When the body has an infection, it responds by removing iron from the bloodstream. This protects us from potentially lethal bacteria that capture the iron in the bloodstream and grow rapidly. It’s an evolutionary response that redistributes iron in the body, and the blood plasma becomes an iron desert,” University of Oxford professor Hal Drakesmith said in a press release. “However, if this goes on for a long time, there is less iron for red blood cells, so oxygen is transported less efficiently affecting metabolism and energy production, and for white blood cells, which need iron to work properly. The protective mechanism ends up becoming a problem.”

The research team believes that consistently low iron levels could explain why individuals with long COVID continue to experience fatigue and difficulty exercising. As such, the researchers suggested iron supplementation to help regulate and prevent the often debilitating symptoms associated with long COVID.

It isn’t necessarily the case that individuals don’t have enough iron in their body, it’s just that it’s trapped in the wrong place,” Aimee Hanson, a postdoctoral researcher at the University of Cambridge who worked on the study, said in the press release. “What we need is a way to remobilize the iron and pull it back into the bloodstream, where it becomes more useful to the red blood cells.”

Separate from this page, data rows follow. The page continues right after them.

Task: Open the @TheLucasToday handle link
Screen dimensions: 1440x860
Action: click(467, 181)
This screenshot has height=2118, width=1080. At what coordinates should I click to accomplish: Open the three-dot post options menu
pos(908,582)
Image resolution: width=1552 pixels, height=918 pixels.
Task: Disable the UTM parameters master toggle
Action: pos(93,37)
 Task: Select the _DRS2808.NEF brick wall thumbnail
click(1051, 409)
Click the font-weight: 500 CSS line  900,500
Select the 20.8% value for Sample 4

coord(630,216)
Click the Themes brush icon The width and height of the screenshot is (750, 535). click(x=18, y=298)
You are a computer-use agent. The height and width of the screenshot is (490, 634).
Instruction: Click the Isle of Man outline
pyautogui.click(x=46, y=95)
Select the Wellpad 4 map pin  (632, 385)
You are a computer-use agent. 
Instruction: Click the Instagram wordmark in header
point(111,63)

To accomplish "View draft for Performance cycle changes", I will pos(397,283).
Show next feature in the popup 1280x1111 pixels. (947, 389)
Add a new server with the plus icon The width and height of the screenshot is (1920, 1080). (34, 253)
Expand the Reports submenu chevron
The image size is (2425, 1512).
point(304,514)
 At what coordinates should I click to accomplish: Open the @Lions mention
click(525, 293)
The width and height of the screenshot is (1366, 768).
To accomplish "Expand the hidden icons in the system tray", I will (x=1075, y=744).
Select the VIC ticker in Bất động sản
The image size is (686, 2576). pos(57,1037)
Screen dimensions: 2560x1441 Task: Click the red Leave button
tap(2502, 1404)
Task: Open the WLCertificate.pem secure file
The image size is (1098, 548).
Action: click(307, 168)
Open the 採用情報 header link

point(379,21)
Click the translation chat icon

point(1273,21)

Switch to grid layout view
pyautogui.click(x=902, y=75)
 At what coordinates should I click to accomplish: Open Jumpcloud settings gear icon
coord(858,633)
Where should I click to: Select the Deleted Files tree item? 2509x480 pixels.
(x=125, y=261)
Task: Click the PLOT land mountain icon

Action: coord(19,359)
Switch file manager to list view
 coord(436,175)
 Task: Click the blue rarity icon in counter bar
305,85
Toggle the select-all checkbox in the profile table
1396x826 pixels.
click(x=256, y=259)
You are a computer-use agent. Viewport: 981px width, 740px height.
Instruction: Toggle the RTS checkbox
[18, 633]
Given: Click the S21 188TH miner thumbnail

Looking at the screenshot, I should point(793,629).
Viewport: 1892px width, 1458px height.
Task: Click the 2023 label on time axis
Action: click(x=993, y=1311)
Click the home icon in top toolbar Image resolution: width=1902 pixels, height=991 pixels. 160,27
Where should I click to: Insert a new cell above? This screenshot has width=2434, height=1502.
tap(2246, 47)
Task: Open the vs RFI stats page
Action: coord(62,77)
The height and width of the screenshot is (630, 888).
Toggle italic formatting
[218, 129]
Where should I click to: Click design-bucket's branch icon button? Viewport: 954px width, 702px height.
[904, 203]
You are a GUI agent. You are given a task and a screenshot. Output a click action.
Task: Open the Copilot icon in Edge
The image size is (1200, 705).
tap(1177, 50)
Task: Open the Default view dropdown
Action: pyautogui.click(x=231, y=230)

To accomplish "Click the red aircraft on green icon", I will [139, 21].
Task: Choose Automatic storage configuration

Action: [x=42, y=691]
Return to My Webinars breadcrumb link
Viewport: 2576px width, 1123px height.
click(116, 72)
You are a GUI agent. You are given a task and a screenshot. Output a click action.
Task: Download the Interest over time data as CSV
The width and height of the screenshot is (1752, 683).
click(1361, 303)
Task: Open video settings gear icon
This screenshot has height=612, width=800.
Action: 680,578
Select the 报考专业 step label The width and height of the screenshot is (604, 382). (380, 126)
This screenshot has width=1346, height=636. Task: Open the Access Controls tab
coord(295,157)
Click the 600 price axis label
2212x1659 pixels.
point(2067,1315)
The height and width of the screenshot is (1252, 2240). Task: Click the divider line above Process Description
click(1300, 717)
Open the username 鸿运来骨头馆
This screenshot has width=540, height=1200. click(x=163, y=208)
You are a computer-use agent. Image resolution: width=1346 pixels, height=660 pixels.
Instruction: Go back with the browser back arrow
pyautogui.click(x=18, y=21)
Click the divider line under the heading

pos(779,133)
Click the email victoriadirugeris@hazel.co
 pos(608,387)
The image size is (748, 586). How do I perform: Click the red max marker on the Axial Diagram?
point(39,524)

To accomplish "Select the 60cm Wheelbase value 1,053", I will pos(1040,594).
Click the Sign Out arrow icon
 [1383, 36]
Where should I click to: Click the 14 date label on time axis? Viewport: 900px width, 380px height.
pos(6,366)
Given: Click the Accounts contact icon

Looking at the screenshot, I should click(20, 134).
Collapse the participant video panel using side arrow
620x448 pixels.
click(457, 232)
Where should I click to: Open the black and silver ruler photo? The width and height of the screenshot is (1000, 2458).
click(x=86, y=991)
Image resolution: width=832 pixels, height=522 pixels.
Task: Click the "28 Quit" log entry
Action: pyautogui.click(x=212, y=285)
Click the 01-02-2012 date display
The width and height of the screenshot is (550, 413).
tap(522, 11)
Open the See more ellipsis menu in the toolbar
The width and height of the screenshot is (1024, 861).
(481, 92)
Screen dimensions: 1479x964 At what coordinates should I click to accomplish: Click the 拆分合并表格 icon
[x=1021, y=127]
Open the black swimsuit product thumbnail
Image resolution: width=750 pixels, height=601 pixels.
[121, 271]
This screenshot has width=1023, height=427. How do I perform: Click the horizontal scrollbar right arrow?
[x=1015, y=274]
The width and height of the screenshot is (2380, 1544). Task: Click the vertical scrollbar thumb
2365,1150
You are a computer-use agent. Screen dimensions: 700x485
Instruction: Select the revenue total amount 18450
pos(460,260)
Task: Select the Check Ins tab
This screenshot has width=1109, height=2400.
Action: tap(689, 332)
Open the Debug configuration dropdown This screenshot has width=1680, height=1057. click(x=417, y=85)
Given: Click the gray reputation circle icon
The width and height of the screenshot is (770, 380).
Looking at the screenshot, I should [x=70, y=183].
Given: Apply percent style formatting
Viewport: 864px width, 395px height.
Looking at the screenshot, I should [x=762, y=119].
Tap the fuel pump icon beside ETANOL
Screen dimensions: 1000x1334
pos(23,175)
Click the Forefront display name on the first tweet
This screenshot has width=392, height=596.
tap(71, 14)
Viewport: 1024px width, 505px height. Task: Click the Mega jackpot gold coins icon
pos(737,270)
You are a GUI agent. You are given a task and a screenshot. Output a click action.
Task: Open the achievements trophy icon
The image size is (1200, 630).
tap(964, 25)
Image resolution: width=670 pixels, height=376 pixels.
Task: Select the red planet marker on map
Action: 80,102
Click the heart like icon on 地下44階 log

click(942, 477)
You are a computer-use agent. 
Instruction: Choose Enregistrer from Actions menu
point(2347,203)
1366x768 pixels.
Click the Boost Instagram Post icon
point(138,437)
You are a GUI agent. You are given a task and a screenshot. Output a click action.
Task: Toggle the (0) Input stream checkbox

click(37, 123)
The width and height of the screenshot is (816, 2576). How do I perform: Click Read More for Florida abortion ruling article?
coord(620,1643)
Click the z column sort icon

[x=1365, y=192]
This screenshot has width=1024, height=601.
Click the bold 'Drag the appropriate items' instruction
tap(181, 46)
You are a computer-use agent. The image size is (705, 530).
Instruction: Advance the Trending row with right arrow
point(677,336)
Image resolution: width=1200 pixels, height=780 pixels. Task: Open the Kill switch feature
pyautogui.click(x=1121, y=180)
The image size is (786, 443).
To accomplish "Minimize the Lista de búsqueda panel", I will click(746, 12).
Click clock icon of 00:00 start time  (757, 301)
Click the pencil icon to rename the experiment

The research team pointed out that iron supplementation isn’t always straightforward. Achieving the right level of iron varies from person to person. Too much iron can cause stomach issues, ranging from constipation, nausea, and abdominal pain to gastritis and gastric lesions.

1 in 5 Still Affected by Long COVID

COVID-19 has affected nearly 40 percent of Americans, with one in five of those still suffering from symptoms of long COVID, according to the U.S. Centers for Disease Control and Prevention (CDC). Long COVID is marked by health issues that continue at least four weeks after an individual was initially diagnosed with COVID-19. Symptoms can last for days, weeks, months, or years and may include fatigue, cough or chest pain, headache, brain fog, depression or anxiety, digestive issues, and joint or muscle pain.